Tasks to complete |
a. Transcribe the stretch of the Beijing Internet bars passage from "Zhang Rongfang, a" through "widening their horizons.".
b. Answer these from the passage on Beijing Internet bars:
(i) What work does Zhang Rongfang do?
(ii) What share of the capital's permanent residents did Beijing's Internet surfers make up by the end of 2000?
(iii) How many bars have been authorized so far?

Passage shown |
Zhang Rongfang, a local teacher, proposed that Beijing should clamp down on all Internet bars to protect youngsters from any “unhealthy” effects.

But others affirmed that the convenient and abundant Internet information sources play positive roles in developing youngsters’ intelligence and widening their horizons.

It is the government’s obligation to guide students’ interests in healthy directions, and laws and regulations are also necessary to supervise the booming Internet business, said Xu.

Statistics show that by the end of 2000, Internet surfers in Beijing numbered more than 4 million, accounting for 30 percent of the capital’s permanent residents.

Beijing has issued special regulations, requiring all Internet bar managers to be censored by police bureaus. However, only eight bars have been authorised so far.

Many Chinese parents are agonising over whether to buy computers for their children, because they know many use the Internet mainly for on-line chatting and games.

Entries provided |
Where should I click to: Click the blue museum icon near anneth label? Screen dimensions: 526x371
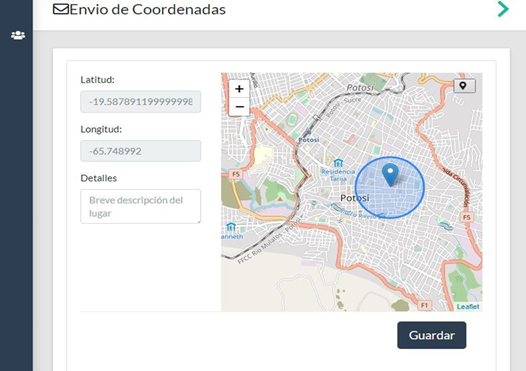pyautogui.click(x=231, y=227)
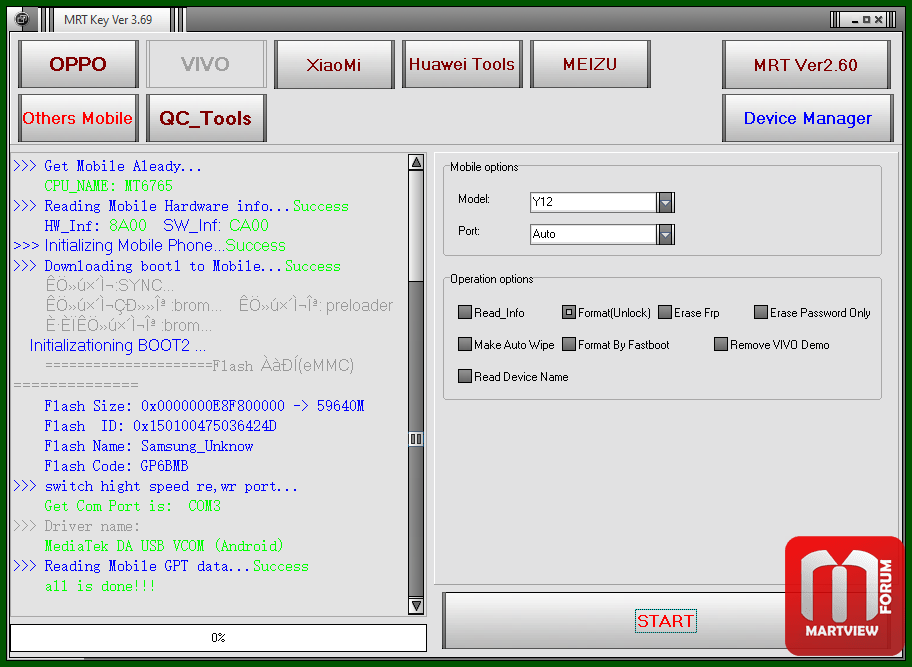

...

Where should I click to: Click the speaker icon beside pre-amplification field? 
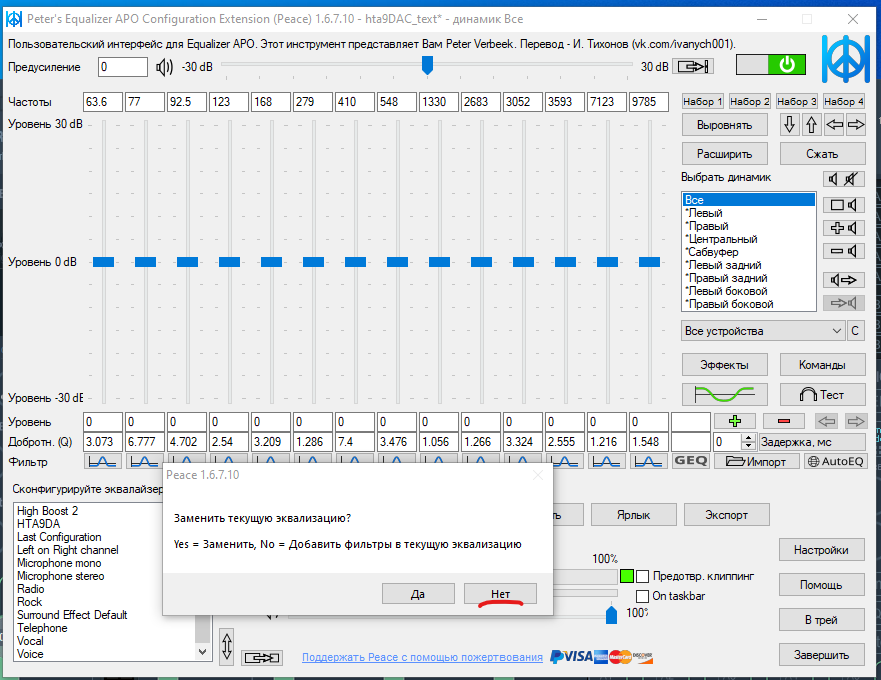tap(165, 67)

---

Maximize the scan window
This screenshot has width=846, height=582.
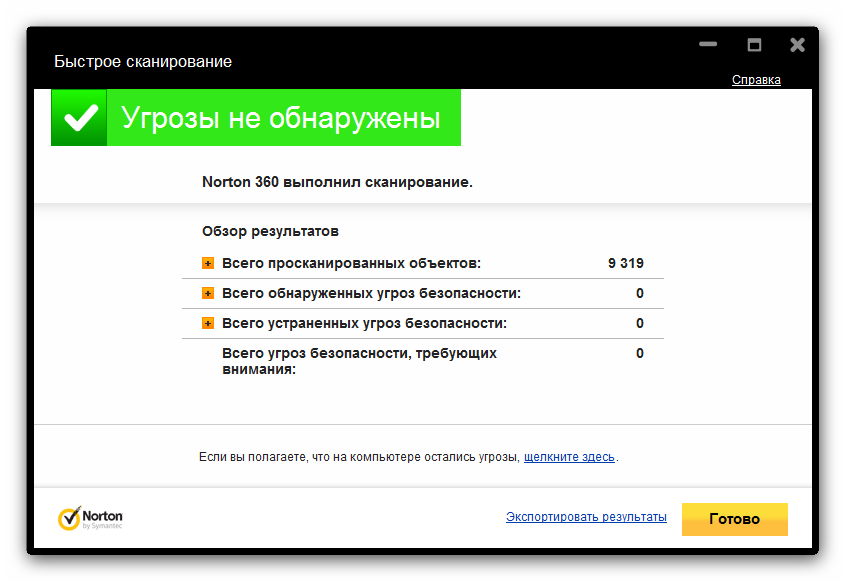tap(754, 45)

Exercise results |
a.
Zhang Rongfang, a local teacher, proposed that Beijing should clamp down on all Internet bars to protect youngsters from any “unhealthy” effects.

But others affirmed that the convenient and abundant Internet information sources play positive roles in developing youngsters’ intelligence and widening their horizons.

b.
(i) A local teacher.
(ii) 30 percent.
(iii) Eight.